La Suisse a trouvé de dignes héritiers : dans le collimateur de la presse internationale depuis que l’opération « Offshore Leaks » alimente la presse internationale en articles vengeurs sur l’évasion fiscale et les paradis fiscaux, Singapour et Hong Kong se retrouvent au banc des accusés. Demain la Thaïlande ?
Pas facile pour ces deux places financières d’Extrême-Orient de se voir traiter de juridictions propices au blanchiment des capitaux et aux fraudes fiscales en tout genre. Oubliés les articles louangeurs sur l’économie en plein boom de la région : l’Europe médiatique se venge à coups de diatribes contre la société Portcullis, cette supposée « pieuvre » juridique singapourienne qui fabriquait à la pelle des compagnies écrans pour le compte de ses clients aux îles vierges britanniques et autres îles Cayman.
Juste procès ? Il n’est pas mal, en tout cas, que les pendules soient un peu remises à l’heure. Si Singapour, comme Hong Kong, peuvent se targuer d’avoir signé le nombre requis d’accords de double imposition à la suite des pressions du G20 en 2009 pour sortir de la fameuse « liste grise » de l’organisation, les zones d’ombre demeurent nombreuses au pied de leurs tours étincelantes de verre et d’acier. Fortes de leur éloignement géographique, les administrations des finances des deux territoires savent manier les demandes d’information reçues d’Europe avec le doigté adéquat… pour ne pas y répondre complètement, ou permettre à leurs clients de trouver entre-temps les bonnes parades juridico-financières.
En bon Français, l’île-Etat de l’Asean et la région administrative spéciale chinoise ont en commun de savoir jouer la montre et faire l’autruche. Pas question, pour l’heure, de balancer des listes de noms de clients à la cantonade, comme les Suisses ont fini par le faire sous la pression des Etats-Unis.
Cela va-t-il durer ? Singapour, comme Hong Kong, ne vont-ils pas devoir céder aux injonctions du G20 et adopter à terme le désormais fameux « échange automatique d’informations fiscales » qui les obligeraient à signaler toute ouverture de nouveau compte par un non-résident à son pays d’origine ? Possible, même si Pékin (contrôle de Hong Kong et de Macao oblige) négociera sans doute en coulisses des conditions spéciales pour les deux ex-colonies européennes.

==*==

Consigne 1:
Recopiez à l'identique les lignes des enregistrements, en commençant par celle qui contient « Expand the Message » et en terminant par celle qui contient « (x=248, y=52) », ces deux lignes comprises.

Lignes enregistrées:
==*==

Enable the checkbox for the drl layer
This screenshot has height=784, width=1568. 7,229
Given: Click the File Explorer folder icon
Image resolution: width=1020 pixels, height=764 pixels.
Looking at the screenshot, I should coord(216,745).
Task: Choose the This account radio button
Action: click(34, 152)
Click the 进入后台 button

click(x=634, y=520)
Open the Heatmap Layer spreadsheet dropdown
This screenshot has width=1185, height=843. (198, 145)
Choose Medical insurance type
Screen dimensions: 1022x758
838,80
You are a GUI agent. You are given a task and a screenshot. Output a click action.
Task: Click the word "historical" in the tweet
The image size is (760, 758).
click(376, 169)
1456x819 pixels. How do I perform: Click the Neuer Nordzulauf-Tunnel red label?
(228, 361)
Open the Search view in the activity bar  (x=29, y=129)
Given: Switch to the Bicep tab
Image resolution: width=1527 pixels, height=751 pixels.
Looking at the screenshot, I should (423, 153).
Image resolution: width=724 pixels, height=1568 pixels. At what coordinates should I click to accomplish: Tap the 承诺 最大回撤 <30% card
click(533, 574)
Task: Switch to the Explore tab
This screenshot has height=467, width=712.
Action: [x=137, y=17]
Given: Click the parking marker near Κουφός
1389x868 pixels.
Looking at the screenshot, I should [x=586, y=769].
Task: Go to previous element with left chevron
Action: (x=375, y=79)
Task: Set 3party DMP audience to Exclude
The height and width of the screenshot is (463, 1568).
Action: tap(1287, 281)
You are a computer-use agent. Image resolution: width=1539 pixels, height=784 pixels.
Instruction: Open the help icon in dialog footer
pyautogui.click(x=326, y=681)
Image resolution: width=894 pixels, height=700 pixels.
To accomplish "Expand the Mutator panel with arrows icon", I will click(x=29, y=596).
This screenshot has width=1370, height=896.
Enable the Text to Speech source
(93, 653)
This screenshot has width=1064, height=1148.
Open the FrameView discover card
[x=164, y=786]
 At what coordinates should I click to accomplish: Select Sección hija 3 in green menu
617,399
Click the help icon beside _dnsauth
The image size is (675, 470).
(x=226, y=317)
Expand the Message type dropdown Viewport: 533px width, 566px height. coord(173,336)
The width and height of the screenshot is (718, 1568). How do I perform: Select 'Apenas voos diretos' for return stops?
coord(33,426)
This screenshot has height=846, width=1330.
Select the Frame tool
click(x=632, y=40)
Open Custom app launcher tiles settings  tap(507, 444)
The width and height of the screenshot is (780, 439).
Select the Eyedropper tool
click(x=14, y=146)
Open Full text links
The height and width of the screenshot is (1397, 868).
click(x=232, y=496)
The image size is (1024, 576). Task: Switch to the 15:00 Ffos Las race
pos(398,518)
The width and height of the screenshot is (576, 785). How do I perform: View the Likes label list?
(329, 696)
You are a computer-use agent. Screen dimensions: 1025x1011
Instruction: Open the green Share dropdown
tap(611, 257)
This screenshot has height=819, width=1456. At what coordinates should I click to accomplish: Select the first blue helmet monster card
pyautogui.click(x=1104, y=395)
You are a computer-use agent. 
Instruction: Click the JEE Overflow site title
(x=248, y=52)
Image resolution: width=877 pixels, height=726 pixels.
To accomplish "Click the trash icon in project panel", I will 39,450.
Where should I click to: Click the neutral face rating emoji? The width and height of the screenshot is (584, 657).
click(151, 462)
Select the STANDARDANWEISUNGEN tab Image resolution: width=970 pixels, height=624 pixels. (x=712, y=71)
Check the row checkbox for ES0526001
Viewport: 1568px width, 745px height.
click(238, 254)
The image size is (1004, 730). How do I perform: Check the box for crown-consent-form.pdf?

==*==

Consigne 2:
Poursuivez l'article sur Singapour, Hong Kong et l'évasion fiscale à partir de sa dernière phrase.

Réponse 1:
Expand the Message type dropdown Viewport: 533px width, 566px height. coord(173,336)
The width and height of the screenshot is (718, 1568). How do I perform: Select 'Apenas voos diretos' for return stops?
coord(33,426)
This screenshot has height=846, width=1330.
Select the Frame tool
click(x=632, y=40)
Open Custom app launcher tiles settings  tap(507, 444)
The width and height of the screenshot is (780, 439).
Select the Eyedropper tool
click(x=14, y=146)
Open Full text links
The height and width of the screenshot is (1397, 868).
click(x=232, y=496)
The image size is (1024, 576). Task: Switch to the 15:00 Ffos Las race
pos(398,518)
The width and height of the screenshot is (576, 785). How do I perform: View the Likes label list?
(329, 696)
You are a computer-use agent. Screen dimensions: 1025x1011
Instruction: Open the green Share dropdown
tap(611, 257)
This screenshot has height=819, width=1456. At what coordinates should I click to accomplish: Select the first blue helmet monster card
pyautogui.click(x=1104, y=395)
You are a computer-use agent. 
Instruction: Click the JEE Overflow site title
(x=248, y=52)

Réponse 2:
N’empêche : c’est en Asie, demain, que se jouera la grande bataille de la transparence fiscale. Explication simple : les entrepreneurs ou les financiers désireux de fuir leurs administrations fiscales – soit après s’être acquittés de leurs impôts, soit pas – ont désormais intérêt à mettre entre eux et leur pays d’origine le maximum de kilomètres. Et pour cela, l’Extrême-Orient a bien des atouts. Une meilleure rentabilité offerte à leurs capitaux, un niveau de service financier et juridique de plus en plus performant, des possibilités d’investissement diversifiées… A quoi bon rester en Suisse où les frontières sont de plus en plus poreuses ?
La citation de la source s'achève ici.